Although market chatter suggests the BoJ could start normalising as early as this year, that prospect remains remote. The economy contracted in Q3 2018, underlying inflation is muted, and the government plans to raise the sales tax in October 2019. The last time it increased this tax, a recession ensued, so the BoJ will probably avoid any bold moves ahead of it. Hence, rate differentials between Japan and other economies may stay wide or widen further, which in isolation argues for a weaker yen over time. For the currency to soar, it may require an unexpected pick-up in inflation, or – more realistically – a sustained period of global risk aversion.
Similarly, the Canadian (CAD), Australian (AUD) and New Zealand (NZD) dollars all had a difficult time in 2018 amid struggling commodity prices, a resurgent US dollar and flaring trade tensions between the US and China. Given that these economies are heavily export-orientated, dwindling global trade volumes could impact them severely. For the CAD, collapsing oil prices were crucial too.
The outlook for 2019 depends predominantly on whether the US-China trade negotiations bear fruit or simply fall apart. In early January, optimism that the two trading giants were making progress in ironing out their differences over trade policy prompted an immediate rally in oil and commodity-linked currencies. This suggests the CAD, AUD and NZD stand to gain significantly from any Sino-US trade breakthrough.
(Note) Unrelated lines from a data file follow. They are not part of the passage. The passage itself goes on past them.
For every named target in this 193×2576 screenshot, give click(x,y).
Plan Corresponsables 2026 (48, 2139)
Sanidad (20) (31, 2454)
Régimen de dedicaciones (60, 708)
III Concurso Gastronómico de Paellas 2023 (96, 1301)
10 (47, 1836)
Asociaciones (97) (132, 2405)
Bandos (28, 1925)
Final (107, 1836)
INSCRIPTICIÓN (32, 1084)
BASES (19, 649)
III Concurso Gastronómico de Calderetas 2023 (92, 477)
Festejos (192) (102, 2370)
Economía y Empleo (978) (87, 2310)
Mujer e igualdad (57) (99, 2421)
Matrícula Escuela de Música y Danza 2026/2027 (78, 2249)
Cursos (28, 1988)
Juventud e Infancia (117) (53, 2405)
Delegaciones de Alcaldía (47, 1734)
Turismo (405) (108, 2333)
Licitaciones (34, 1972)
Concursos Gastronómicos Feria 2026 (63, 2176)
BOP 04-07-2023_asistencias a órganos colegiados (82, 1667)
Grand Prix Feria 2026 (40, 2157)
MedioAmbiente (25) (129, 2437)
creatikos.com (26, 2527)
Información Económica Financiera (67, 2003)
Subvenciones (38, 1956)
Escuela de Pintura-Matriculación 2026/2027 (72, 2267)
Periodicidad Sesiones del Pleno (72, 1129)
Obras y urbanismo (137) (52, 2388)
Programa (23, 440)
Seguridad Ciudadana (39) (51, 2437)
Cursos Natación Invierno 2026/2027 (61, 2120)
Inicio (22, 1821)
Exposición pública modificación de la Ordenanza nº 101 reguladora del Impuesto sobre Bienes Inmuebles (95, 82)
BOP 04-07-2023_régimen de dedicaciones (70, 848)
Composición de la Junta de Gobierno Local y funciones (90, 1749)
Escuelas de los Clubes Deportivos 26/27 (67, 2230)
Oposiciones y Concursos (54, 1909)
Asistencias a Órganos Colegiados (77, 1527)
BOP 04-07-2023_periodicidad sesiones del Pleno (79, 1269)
In terms of monetary policy, no rate hike is expected by either the Reserve Bank of Australia or the Reserve Bank of New Zealand. In fact, market pricing implies a small probability for a rate cut by both central banks amid slowing growth and sluggish inflation. Odds for a rate increase by the Bank of Canada have also dissipated rapidly, though not completely, following the turmoil that jolted markets in December.
At this point in the year, many of the headwinds and uncertainties that determined price action during 2018 have yet to be resolved. As a result, monetary policy normalisation outside the US, which many traders saw as a sure bet at the start of 2018, is looking increasingly precarious in 2019. With growth and inflation in the eurozone and Japan – the world’s second and fourth-largest economic blocs – dwindling again, there’s a real danger that interest rates may not return to positive territory before the next recession. This raises questions about what additional policy tools would be available to central banks when the next downturn strikes, which could well be in 2019. Both economies are highly vulnerable to an escalation in the US’ trade fight, while the eurozone faces additional risks from a no-deal Brexit and from populist European governments upsetting the EU political order.
The risks for the Chinese economy are also tilted to the downside. A profound slowdown in China is likely to hurt the global economy more than the US’, which would likely still outperform the rest of the world even if trade frictions were to intensify. A bigger threat for the dollar than a Fed rate pause and moderating growth could be political instability in the White House, given President Trump’s continued, if not worsening, unpredictable and destabilising behaviour.
However, with US Treasury yields still at relatively high levels, any sustained decline in the dollar is likely to be limited in a risk-off environment. Without a rebound in growth in other parts of the world, the dynamics that came into play in the currency markets in late 2018 could persist well into 2019.